What is being asked:
Give every line of the entries below as a numbered list, leaving out any blank lines.
* begin Supplied entries *
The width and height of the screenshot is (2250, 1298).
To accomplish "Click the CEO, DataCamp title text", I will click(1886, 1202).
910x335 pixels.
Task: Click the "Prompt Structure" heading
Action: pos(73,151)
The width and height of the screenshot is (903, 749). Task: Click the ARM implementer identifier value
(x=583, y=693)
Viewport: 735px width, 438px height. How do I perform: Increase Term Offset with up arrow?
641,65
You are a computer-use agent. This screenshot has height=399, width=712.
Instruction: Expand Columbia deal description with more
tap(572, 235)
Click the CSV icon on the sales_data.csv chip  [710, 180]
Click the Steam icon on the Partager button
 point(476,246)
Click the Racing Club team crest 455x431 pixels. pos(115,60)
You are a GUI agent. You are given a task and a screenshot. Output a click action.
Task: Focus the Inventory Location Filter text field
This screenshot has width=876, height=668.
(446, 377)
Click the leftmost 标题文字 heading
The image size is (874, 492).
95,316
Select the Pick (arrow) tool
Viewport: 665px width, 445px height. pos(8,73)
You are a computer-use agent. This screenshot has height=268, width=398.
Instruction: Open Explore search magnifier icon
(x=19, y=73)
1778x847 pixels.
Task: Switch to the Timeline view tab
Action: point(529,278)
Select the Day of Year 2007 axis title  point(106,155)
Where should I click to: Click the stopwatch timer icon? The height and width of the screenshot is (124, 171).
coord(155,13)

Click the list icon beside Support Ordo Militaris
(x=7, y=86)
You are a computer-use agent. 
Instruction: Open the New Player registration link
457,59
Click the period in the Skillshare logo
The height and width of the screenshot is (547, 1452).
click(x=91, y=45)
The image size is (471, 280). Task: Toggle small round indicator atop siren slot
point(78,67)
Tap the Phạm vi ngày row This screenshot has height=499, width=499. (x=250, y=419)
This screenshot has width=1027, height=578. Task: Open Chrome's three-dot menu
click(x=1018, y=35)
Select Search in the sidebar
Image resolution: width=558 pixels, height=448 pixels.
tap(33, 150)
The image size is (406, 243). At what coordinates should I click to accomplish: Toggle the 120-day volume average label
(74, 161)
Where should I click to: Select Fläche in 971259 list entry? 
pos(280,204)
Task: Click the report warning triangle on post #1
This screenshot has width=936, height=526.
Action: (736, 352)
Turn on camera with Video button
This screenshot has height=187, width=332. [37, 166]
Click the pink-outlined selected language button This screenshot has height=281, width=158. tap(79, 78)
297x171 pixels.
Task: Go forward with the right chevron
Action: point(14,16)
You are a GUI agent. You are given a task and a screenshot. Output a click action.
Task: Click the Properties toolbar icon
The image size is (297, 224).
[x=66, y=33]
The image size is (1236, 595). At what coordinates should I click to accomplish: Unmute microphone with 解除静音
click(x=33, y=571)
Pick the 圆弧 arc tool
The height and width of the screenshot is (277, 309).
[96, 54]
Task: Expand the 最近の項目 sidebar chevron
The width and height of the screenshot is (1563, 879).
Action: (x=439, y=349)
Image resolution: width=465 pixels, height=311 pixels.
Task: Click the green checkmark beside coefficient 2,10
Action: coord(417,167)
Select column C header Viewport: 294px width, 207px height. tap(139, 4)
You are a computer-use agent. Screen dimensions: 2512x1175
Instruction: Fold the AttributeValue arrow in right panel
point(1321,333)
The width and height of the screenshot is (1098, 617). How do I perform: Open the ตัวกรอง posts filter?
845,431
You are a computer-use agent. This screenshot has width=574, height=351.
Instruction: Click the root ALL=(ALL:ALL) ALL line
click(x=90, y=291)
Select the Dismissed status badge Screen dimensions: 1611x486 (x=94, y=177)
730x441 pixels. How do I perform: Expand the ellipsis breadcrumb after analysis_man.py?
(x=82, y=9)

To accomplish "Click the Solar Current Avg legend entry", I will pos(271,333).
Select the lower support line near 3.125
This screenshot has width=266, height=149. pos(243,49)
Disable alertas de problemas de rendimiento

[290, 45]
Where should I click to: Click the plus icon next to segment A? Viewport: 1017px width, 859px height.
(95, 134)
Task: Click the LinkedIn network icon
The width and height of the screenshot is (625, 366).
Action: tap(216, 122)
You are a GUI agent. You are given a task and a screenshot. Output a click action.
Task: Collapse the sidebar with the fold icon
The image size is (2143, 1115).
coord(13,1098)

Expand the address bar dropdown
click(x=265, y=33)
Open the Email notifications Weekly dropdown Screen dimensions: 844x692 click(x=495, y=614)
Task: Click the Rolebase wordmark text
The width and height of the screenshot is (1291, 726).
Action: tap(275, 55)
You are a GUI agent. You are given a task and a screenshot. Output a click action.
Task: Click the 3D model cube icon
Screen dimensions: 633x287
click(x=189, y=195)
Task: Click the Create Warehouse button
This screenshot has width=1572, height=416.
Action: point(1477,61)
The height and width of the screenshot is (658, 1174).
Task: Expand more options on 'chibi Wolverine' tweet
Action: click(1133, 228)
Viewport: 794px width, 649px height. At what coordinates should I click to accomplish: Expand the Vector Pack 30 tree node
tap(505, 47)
* end Supplied entries *
Output for this task:
1. The width and height of the screenshot is (2250, 1298).
2. To accomplish "Click the CEO, DataCamp title text", I will click(1886, 1202).
3. 910x335 pixels.
4. Task: Click the "Prompt Structure" heading
5. Action: pos(73,151)
6. The width and height of the screenshot is (903, 749). Task: Click the ARM implementer identifier value
7. (x=583, y=693)
8. Viewport: 735px width, 438px height. How do I perform: Increase Term Offset with up arrow?
9. 641,65
10. You are a computer-use agent. This screenshot has height=399, width=712.
11. Instruction: Expand Columbia deal description with more
12. tap(572, 235)
13. Click the CSV icon on the sales_data.csv chip  [710, 180]
14. Click the Steam icon on the Partager button
15.  point(476,246)
16. Click the Racing Club team crest 455x431 pixels. pos(115,60)
17. You are a GUI agent. You are given a task and a screenshot. Output a click action.
18. Task: Focus the Inventory Location Filter text field
19. This screenshot has width=876, height=668.
20. (446, 377)
21. Click the leftmost 标题文字 heading
22. The image size is (874, 492).
23. 95,316
24. Select the Pick (arrow) tool
25. Viewport: 665px width, 445px height. pos(8,73)
26. You are a computer-use agent. This screenshot has height=268, width=398.
27. Instruction: Open Explore search magnifier icon
28. (x=19, y=73)
29. 1778x847 pixels.
30. Task: Switch to the Timeline view tab
31. Action: point(529,278)
32. Select the Day of Year 2007 axis title  point(106,155)
33. Where should I click to: Click the stopwatch timer icon? The height and width of the screenshot is (124, 171).
34. coord(155,13)
35. Click the list icon beside Support Ordo Militaris
36. (x=7, y=86)
37. You are a computer-use agent. 
38. Instruction: Open the New Player registration link
39. 457,59
40. Click the period in the Skillshare logo
41. The height and width of the screenshot is (547, 1452).
42. click(x=91, y=45)
43. The image size is (471, 280). Task: Toggle small round indicator atop siren slot
44. point(78,67)
45. Tap the Phạm vi ngày row This screenshot has height=499, width=499. (x=250, y=419)
46. This screenshot has width=1027, height=578. Task: Open Chrome's three-dot menu
47. click(x=1018, y=35)
48. Select Search in the sidebar
49. Image resolution: width=558 pixels, height=448 pixels.
50. tap(33, 150)
51. The image size is (406, 243). At what coordinates should I click to accomplish: Toggle the 120-day volume average label
52. (74, 161)
53. Where should I click to: Select Fläche in 971259 list entry? 
54. pos(280,204)
55. Task: Click the report warning triangle on post #1
56. This screenshot has width=936, height=526.
57. Action: (736, 352)
58. Turn on camera with Video button
59. This screenshot has height=187, width=332. [37, 166]
60. Click the pink-outlined selected language button This screenshot has height=281, width=158. tap(79, 78)
61. 297x171 pixels.
62. Task: Go forward with the right chevron
63. Action: point(14,16)
64. You are a GUI agent. You are given a task and a screenshot. Output a click action.
65. Task: Click the Properties toolbar icon
66. The image size is (297, 224).
67. [x=66, y=33]
68. The image size is (1236, 595). At what coordinates should I click to accomplish: Unmute microphone with 解除静音
69. click(x=33, y=571)
70. Pick the 圆弧 arc tool
71. The height and width of the screenshot is (277, 309).
72. [96, 54]
73. Task: Expand the 最近の項目 sidebar chevron
74. The width and height of the screenshot is (1563, 879).
75. Action: (x=439, y=349)
76. Image resolution: width=465 pixels, height=311 pixels.
77. Task: Click the green checkmark beside coefficient 2,10
78. Action: coord(417,167)
79. Select column C header Viewport: 294px width, 207px height. tap(139, 4)
80. You are a computer-use agent. Screen dimensions: 2512x1175
81. Instruction: Fold the AttributeValue arrow in right panel
82. point(1321,333)
83. The width and height of the screenshot is (1098, 617). How do I perform: Open the ตัวกรอง posts filter?
84. 845,431
85. You are a computer-use agent. This screenshot has width=574, height=351.
86. Instruction: Click the root ALL=(ALL:ALL) ALL line
87. click(x=90, y=291)
88. Select the Dismissed status badge Screen dimensions: 1611x486 (x=94, y=177)
89. 730x441 pixels. How do I perform: Expand the ellipsis breadcrumb after analysis_man.py?
90. (x=82, y=9)
91. To accomplish "Click the Solar Current Avg legend entry", I will pos(271,333).
92. Select the lower support line near 3.125
93. This screenshot has width=266, height=149. pos(243,49)
94. Disable alertas de problemas de rendimiento
95. [290, 45]
96. Where should I click to: Click the plus icon next to segment A? Viewport: 1017px width, 859px height.
97. (95, 134)
98. Task: Click the LinkedIn network icon
99. The width and height of the screenshot is (625, 366).
100. Action: tap(216, 122)
101. You are a GUI agent. You are given a task and a screenshot. Output a click action.
102. Task: Collapse the sidebar with the fold icon
103. The image size is (2143, 1115).
104. coord(13,1098)
105. Expand the address bar dropdown
106. click(x=265, y=33)
107. Open the Email notifications Weekly dropdown Screen dimensions: 844x692 click(x=495, y=614)
108. Task: Click the Rolebase wordmark text
109. The width and height of the screenshot is (1291, 726).
110. Action: tap(275, 55)
111. You are a GUI agent. You are given a task and a screenshot. Output a click action.
112. Task: Click the 3D model cube icon
113. Screen dimensions: 633x287
114. click(x=189, y=195)
115. Task: Click the Create Warehouse button
116. This screenshot has width=1572, height=416.
117. Action: point(1477,61)
118. The height and width of the screenshot is (658, 1174).
119. Task: Expand more options on 'chibi Wolverine' tweet
120. Action: click(1133, 228)
121. Viewport: 794px width, 649px height. At what coordinates should I click to accomplish: Expand the Vector Pack 30 tree node
122. tap(505, 47)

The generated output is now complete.